This is a marvelous film, boldly courageous, realistic, and in the center a wonderfully cheesy ;-) love story with a befitting ending. OK, I said cheesy, but surely you know that I meant: beautiful, heart-warming, makes you laugh and cry and root for the young couple all the way to the end. Chahine deserves a lot of credit for his denunciation of terrorism, as well as the look he offers into the whys and whatfors of the mindset that enables the mass-manipulators of this world to tap into the soul of the disenchanted and use them as pawns in their greedy games of amassing more power.

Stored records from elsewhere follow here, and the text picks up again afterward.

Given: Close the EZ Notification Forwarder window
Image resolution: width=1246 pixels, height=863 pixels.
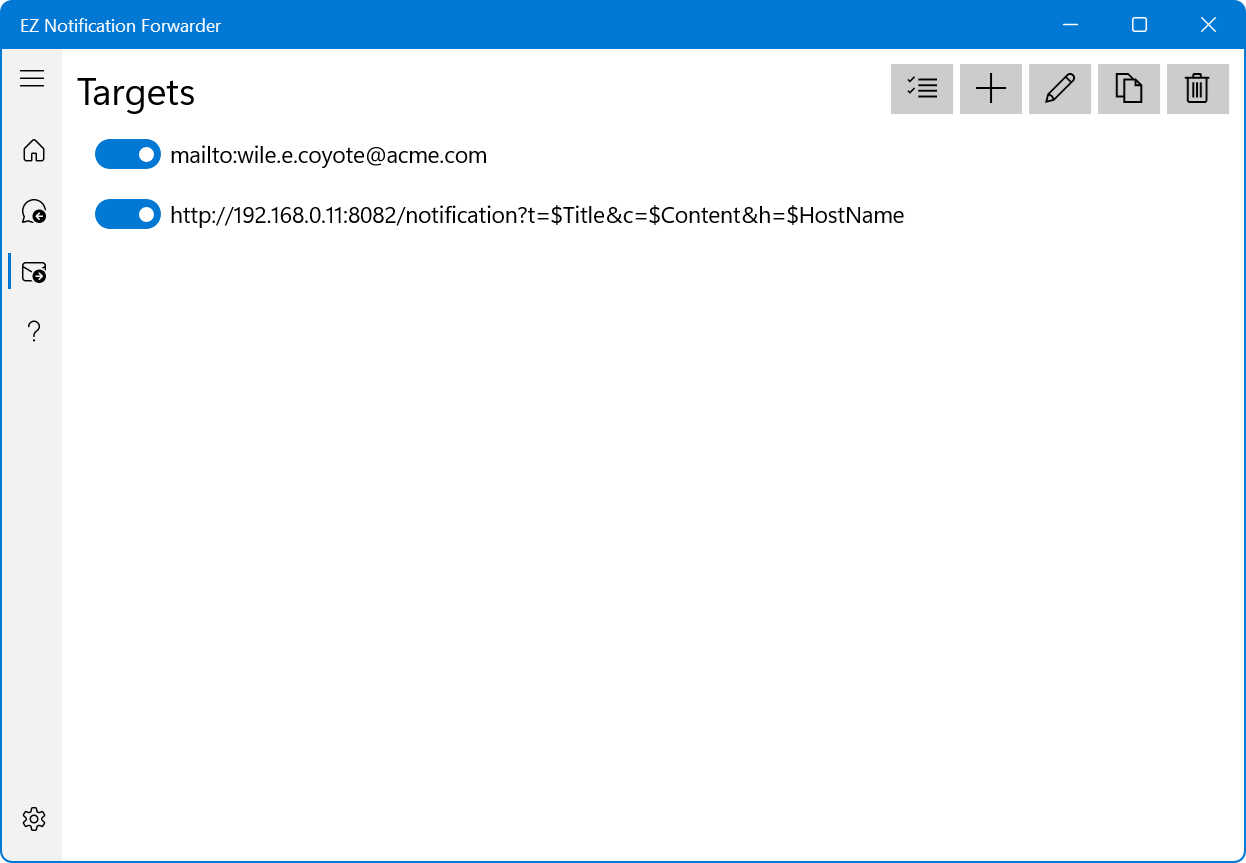Looking at the screenshot, I should click(x=1208, y=25).
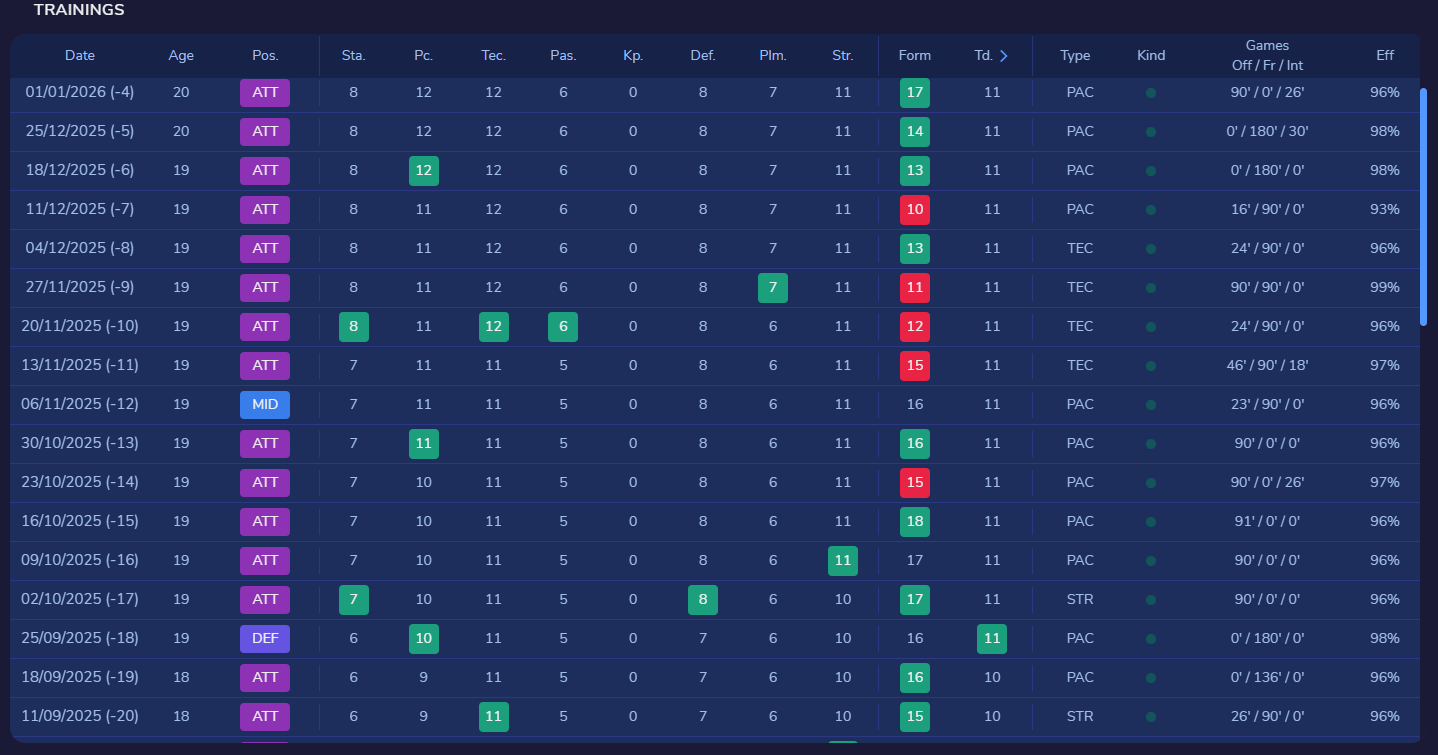Viewport: 1438px width, 755px height.
Task: Select the DEF position badge
Action: pos(265,639)
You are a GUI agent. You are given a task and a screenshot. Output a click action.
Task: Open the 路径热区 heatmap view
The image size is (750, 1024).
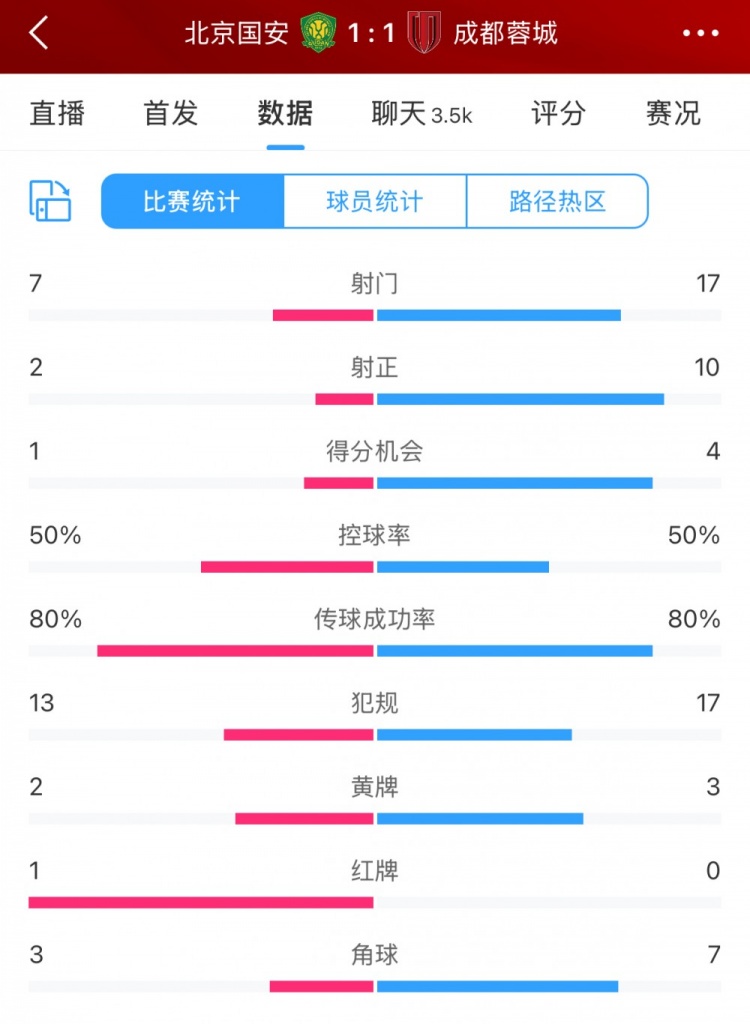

Adam, a favored son of an American mother of Egyptian origins, and an Egyptian father who loves America for the free lifestyle it had offered while he'd been studying in the U.S.A, falls in love with Hanane, a very beautiful, spirited and idealistic young Egyptian journalist. Actually to say that Adam falls in love with Hanane is to simplify his feelings (so skillfully presented by the filmmaker!); from the first instant Adam and Hanane's eyes meet each other at the Airport (I think it's supposed to be Cairo Airport, though it might be Alexandria as well, I am not sure, I could not pay attention for I was lost in the romance of the moment), they know that this is IT, their soulmate for eternity.
Alas, Hanane's lower social standing does not match the plans Adam's parents have for their son. Further, Adam's mother is extremely jealous and possessive of her child's affections. As a plot within the plot, there is Adam's parents' scheme to bilk the Egyptian government of a very large amount of money, by concocting a phony architectural project, an expensive complex containing buildings that will honor the three major religions, in the Egyptian desert. So, when Hanane and Adam get married despite his parent's objections, and intrepid journalist Hanane has the temerity of digging into his parents' scheme and then making it public, the wheels of vengeance begin to turn against them.

As in the Alexandria Trilogy, this film too contains excellent locale shots, characters that are at once cartoonish yet realistic and quite likeable, the cartoonish aspect adding to the their believability as their innerselves, their motivations, are keenly explored to help us understand them, and this editorial descriptions, too, is correct: >>>...exposes the links between power and fanaticism and denounces intolerance in this bitter portrait of globalization and terrorism.<<<<

Enjoyable, informative, and touching. I'd recommend it greatly.